# [PASSAGE PROVIDED]
* START *
Can an air fryer replicate rotisserie chicken? Seventy minutes at 375 degrees comes pretty darn close. (Jennifer Bardsley)

Can an air fryer replicate rotisserie chicken? Seventy minutes at 375 degrees comes pretty darn close. (Jennifer Bardsley)

Be careful with those carrots — she’s on an air-frying rampage

After mastering a variety of vegetables, this mom was ready to pop a 4-pound bird into her new air fryer.

I have never met a small kitchen appliance that I didn’t covet. This is why my garage looks like the Home Goods section of Target. Two Instant Pots, a Crock-Pot, an ice cream maker, a bread machine, a stand mixer, a Vitamix, a popcorn maker… I could keep listing them but would embarrass myself further.

But the one small appliance I refused to buy on principle? An air fryer.

“Why would I want an air fryer?” I told my husband. “I almost never fry foods.”

He didn’t say anything, because he’s wise like that. After 20 years of marriage he knows that at some point, I will succumb to my small-appliance addiction. I just can’t help myself. When I see something new and shiny on my friend’s kitchen counter, I want it.

That’s what happened last month when a friend posted a picture of a perfectly cooked chicken in their air fryer. The chicken was so golden brown and crispy on the outside that it looked like rotisserie chicken. “Wow,” I said. “I didn’t know air fryers could do that.” Boom! My credit card exploded.

“Go big, or go home,” I told my husband, when the box arrived a week later. “I needed to buy one big enough for a chicken.”

“If it wasn’t this, it would be something else,” he said, as he cut down the cardboard to recycle.

The first dish I made was Brussels sprouts. I sprayed them with olive oil, sprinkled them with salt and popped them in the basket for 20 minutes at 400 degrees. The way an air fryer works is that it circulates hot air like a connection oven, only in a smaller space. This causes a chemical change on the outside of food called the Maillard reaction, which makes it brown and crispy. The Brussels sprouts came out like delicious morsels of snack food. I was hooked.
* END *
Carry the air fryer column forward, picking up right after its final sentence.

# [DATASET EXCERPTS]
* START *
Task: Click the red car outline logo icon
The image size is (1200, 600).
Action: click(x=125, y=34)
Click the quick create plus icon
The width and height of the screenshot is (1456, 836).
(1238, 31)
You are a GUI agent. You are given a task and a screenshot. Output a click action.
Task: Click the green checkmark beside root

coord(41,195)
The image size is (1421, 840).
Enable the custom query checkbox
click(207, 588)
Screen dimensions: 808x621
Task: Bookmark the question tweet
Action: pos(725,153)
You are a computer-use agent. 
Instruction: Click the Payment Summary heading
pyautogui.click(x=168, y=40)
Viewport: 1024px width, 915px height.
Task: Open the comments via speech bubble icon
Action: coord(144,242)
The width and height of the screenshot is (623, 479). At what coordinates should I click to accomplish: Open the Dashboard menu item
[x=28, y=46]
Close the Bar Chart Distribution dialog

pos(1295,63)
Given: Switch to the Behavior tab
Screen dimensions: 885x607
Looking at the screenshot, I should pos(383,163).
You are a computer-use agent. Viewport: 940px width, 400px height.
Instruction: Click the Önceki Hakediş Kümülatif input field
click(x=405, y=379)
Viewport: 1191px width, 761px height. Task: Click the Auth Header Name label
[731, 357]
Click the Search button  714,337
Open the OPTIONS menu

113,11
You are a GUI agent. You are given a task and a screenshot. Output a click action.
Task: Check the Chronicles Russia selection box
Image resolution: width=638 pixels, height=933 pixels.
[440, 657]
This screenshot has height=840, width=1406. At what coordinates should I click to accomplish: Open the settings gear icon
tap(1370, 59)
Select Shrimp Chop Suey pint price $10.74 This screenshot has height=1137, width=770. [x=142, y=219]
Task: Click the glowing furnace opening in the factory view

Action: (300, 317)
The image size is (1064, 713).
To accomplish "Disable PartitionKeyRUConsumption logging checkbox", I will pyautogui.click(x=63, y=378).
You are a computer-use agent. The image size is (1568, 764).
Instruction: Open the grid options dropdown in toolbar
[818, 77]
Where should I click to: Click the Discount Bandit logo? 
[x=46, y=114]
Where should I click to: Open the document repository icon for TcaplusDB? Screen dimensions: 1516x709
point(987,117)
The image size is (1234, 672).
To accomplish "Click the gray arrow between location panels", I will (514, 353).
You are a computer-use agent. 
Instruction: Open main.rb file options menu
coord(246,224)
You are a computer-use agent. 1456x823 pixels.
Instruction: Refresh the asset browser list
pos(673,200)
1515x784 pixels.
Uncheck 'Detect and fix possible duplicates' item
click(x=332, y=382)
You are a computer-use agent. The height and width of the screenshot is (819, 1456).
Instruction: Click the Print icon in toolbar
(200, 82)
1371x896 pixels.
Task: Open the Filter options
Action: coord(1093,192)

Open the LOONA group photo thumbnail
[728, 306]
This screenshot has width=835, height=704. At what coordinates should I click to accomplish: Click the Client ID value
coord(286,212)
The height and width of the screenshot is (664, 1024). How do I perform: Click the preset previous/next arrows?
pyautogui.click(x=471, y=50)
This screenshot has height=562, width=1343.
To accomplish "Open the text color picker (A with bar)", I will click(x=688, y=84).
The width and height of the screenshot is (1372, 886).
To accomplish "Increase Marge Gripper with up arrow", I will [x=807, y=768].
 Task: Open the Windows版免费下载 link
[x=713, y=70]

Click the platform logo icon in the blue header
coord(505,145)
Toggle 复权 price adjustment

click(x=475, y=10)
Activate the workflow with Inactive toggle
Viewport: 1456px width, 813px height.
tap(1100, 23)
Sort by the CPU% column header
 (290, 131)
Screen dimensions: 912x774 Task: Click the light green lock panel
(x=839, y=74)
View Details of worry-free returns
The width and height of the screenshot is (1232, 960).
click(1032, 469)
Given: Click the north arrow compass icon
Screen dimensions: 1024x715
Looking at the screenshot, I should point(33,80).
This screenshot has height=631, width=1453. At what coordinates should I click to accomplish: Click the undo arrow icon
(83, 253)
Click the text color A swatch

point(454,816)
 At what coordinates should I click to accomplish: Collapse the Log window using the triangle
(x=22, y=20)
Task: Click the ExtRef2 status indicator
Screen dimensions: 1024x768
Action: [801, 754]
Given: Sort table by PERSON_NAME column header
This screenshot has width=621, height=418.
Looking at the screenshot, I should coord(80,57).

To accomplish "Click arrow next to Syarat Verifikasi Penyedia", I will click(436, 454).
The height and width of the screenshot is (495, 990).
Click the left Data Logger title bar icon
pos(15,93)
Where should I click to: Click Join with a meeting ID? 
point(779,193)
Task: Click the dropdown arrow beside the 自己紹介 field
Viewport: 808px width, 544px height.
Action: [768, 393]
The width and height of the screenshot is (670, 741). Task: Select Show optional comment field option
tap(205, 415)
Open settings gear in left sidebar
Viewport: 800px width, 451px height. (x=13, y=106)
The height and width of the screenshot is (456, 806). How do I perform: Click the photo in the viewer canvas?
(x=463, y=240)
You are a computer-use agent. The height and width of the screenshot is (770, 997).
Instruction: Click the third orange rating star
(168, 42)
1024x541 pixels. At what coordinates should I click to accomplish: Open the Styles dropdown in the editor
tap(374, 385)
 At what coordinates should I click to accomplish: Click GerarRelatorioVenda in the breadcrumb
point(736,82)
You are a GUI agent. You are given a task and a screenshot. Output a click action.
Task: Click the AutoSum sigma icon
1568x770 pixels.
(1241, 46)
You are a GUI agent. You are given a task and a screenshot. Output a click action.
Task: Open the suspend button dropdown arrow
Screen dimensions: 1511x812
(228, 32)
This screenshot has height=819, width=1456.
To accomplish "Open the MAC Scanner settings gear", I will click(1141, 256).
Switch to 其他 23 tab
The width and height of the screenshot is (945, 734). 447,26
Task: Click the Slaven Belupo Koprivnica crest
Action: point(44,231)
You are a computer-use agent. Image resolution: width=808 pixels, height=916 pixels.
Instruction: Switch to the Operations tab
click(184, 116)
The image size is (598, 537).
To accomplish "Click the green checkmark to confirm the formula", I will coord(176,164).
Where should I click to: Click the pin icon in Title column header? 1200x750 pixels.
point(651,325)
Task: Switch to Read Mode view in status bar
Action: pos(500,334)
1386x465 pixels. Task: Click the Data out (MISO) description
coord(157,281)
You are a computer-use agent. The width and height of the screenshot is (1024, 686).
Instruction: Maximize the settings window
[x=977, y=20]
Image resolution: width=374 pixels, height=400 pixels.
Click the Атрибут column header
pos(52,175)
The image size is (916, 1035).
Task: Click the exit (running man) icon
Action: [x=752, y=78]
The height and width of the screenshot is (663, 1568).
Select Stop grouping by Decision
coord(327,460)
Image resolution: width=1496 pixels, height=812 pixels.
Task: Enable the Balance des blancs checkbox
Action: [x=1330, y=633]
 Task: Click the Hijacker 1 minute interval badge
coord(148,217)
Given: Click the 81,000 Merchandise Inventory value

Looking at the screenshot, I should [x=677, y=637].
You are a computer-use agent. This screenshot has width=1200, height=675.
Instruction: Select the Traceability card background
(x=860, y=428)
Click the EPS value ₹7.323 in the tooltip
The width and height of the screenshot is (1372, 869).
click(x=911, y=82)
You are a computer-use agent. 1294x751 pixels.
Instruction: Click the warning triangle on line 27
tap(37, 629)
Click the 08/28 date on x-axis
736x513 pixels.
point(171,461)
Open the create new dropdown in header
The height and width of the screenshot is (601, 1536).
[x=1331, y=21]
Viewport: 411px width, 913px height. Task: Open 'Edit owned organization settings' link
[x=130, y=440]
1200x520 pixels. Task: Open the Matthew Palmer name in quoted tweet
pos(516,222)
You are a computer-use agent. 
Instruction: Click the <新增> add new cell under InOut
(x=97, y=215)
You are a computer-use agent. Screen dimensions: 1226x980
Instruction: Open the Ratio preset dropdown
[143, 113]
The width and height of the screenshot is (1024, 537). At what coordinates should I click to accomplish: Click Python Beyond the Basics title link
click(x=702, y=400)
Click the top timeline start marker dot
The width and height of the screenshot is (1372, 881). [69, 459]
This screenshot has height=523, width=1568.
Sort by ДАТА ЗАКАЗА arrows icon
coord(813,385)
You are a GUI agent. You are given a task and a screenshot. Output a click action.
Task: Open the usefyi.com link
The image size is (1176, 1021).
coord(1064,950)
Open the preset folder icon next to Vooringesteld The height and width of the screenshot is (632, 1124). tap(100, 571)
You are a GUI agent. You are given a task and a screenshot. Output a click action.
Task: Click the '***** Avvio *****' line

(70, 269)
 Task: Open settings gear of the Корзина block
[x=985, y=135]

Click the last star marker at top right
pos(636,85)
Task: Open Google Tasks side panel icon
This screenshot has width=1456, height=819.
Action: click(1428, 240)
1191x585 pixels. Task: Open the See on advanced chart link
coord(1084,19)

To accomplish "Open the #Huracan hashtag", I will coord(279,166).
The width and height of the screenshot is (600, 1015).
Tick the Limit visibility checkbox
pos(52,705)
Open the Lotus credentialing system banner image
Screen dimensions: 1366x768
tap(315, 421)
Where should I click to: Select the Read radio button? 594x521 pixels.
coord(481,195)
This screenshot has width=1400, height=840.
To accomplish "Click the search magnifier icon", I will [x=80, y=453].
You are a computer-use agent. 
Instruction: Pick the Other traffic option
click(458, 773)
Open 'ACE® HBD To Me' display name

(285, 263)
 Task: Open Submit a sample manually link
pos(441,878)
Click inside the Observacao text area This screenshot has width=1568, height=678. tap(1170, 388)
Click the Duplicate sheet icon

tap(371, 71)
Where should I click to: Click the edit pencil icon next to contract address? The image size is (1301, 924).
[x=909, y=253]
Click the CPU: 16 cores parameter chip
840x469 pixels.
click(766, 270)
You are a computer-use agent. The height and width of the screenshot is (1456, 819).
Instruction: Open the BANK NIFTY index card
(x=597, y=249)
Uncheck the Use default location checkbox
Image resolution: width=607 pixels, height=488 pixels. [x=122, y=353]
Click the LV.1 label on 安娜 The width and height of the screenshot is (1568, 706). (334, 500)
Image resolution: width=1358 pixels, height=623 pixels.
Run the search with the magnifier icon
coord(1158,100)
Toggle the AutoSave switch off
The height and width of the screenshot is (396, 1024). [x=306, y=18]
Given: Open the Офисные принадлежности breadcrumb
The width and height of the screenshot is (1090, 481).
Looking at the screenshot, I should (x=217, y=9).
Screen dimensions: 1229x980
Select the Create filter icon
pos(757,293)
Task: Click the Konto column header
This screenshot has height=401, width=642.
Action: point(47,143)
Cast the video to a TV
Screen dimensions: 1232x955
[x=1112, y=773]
* END *
# [RESPONSE BELOW]
Over the course of the next two weeks, I air fried everything I could think of: asparagus, potatoes, squash, zucchini, chicken nuggets, yams. I picked up “washed, trimmed and ready to cook” veggies at the store and dumped them in the basket. A little olive oil spray and salt, and they came out great. It was such an easy way to make vegetables that tasted good.

After mastering veggies, I figured I was ready to try the faux-rotisserie chicken. I bought a 4-pound bird, slathered it with olive oil, rubbed it was salt and seasoning, and put it breast-side down in the basket. An hour and 10 minutes later, it was absolutely perfect.

The only problem was, not everyone in the family was as enthusiastic about my new toy as I was.

“What are we having for dinner?” my son asked. “Let me guess, something from the air fryer?”

“I like raw carrots better, Mom,” said my daughter. “You know that.”

I reached for the cooking spray. “No complaints, or I’ll pop you in the basket, too,” I told them.

Talk about a buzzkill. There’s nothing worse than someone ruining your small-appliance high.

Jennifer Bardsley publishes books under her own name and the pseudonym Louise Cypress. Find her online on Instagram @jenniferbardsleyauthor, on Twitter @jennbardsley or on Facebook as Jennifer Bardsley Author. Email her at teachingmybabytoread@gmail.com.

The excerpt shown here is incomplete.